Activity: Your task is to copy the lines of the data below from the line holding "Where should I click to: Click the システム管理者" through the line holding "Given: Cancel the Settings dialog", inclusive, exactly and with nothing added.

Stored records:
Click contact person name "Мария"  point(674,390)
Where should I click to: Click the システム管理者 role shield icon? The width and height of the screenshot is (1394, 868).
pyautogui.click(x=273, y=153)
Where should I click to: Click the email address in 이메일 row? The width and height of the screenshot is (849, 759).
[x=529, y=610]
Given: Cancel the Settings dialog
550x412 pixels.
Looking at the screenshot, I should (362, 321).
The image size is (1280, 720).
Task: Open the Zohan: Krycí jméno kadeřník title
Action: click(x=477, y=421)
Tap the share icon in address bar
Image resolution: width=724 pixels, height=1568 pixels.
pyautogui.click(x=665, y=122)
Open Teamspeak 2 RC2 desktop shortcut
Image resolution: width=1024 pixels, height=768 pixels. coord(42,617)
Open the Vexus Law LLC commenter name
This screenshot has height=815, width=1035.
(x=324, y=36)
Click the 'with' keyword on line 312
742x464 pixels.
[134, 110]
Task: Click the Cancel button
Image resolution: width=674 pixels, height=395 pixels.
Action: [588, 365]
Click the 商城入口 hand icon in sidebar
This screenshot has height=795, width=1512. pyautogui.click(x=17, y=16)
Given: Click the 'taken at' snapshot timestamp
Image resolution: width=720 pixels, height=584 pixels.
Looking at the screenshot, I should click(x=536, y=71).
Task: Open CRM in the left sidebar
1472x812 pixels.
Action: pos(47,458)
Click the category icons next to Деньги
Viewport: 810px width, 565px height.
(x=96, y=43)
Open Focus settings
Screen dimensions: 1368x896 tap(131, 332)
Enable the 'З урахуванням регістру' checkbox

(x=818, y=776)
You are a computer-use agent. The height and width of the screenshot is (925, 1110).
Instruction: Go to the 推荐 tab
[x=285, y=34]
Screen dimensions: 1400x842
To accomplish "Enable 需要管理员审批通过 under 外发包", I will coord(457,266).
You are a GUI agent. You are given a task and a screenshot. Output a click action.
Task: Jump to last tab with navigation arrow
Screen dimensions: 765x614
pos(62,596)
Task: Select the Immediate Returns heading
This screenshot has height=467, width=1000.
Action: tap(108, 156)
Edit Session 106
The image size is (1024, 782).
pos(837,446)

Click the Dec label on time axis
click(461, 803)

Response area:
Where should I click to: Click the システム管理者 role shield icon? The width and height of the screenshot is (1394, 868).
pyautogui.click(x=273, y=153)
Where should I click to: Click the email address in 이메일 row? The width and height of the screenshot is (849, 759).
[x=529, y=610]
Given: Cancel the Settings dialog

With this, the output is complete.